For the sake of simplification, let us call the walls as you would see them if sitting in the car, head in. The wall straight ahead of me would be N. The wall to the house’s laundry room would be E. The opposite 1/2 length wall would be W and the wall where the garage door will one day be can be called S.

The house is a pier and joist structure, no cement slab. There is a 24” (or more, perhaps) brick skirting around the entire house with steel grates at all the normal points as well as an access door down on one side in the fenced part of the house. The slab of the carport seems to be about a foot and a half or a bit less above the ground level, leaving about a half a foot to a foot of brickwork above the slab before you get to the actual house.

[The carport is in the rear of the house, if that matters.]

Initially I will frame-in and build the S wall, which currently is open space.

The problem is that the corner of the house where my wall will have to join up is sitting on that brick skirting, which runs down the E wall, a doorway with a step up into the house in the center of that short wall, so the other end of that same short laundry room wall is also living on that brick skirting.

The W wall is also a bit more than 1/2 of the carport depth, both running from about 10’ back from the S edge of the carport (where the garage door would go) to the N corner. The new N wall would simply have to run the space between these two short walls.

However, the W wall is strictly a frame with OSB cladding that has been painted. It has vinyl siding on the outside and some quarter round at the bottom of the inside face in order to make it look a little less redneck-y. ;-)

If I want to have a wall that joins with the house, do I have to use bricks at the bottom (or cinderblocks) to join the new construction to the old? Or can I simply build a wooden frame that attaches directly to the house's bricks?

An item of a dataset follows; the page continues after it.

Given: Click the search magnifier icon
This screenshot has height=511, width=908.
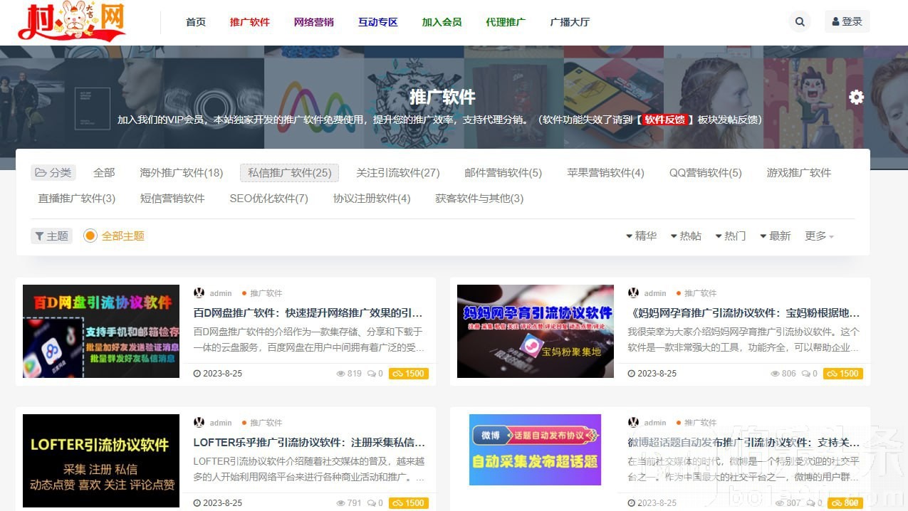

Further, if I *do* have to use blocks or bricks to join my new wall to the old corner will I also have to take down the W wall and put up bricks to the same height all the way around the garage and reframe the wall so the sill/footer lives on top of the new brickwork? I do not care whether the walls of the garage "match" the walls of the house as far as the line at the bottom being even. The cladding can go to the slab and extend below the bricks. I know that would look bad, but I need to get this done.

Anyway, step one would be framing-in the N wall and tying it in to the house properly, then installing all the OSB, waterproofing, clapboards and such. After that I will have an open box that overs about 1/2 of my roofed-in slab for my cars.

At that point I need to cheaply wall-in a small workshop at the corner of the W wall to the centerline of the space and around to the new N wall.

I really need to get this done by midsummer.

Next summer I can extend the E and W walls to the corners and frame in a garage door opening. I am not in a big hurry to do that just yet. I need to build a shop so I can get back to work. (Very long sob story. Don’t ask. Suffice it to say that I need a safe place for my tools and my big workbenches that I can lock up when not working.)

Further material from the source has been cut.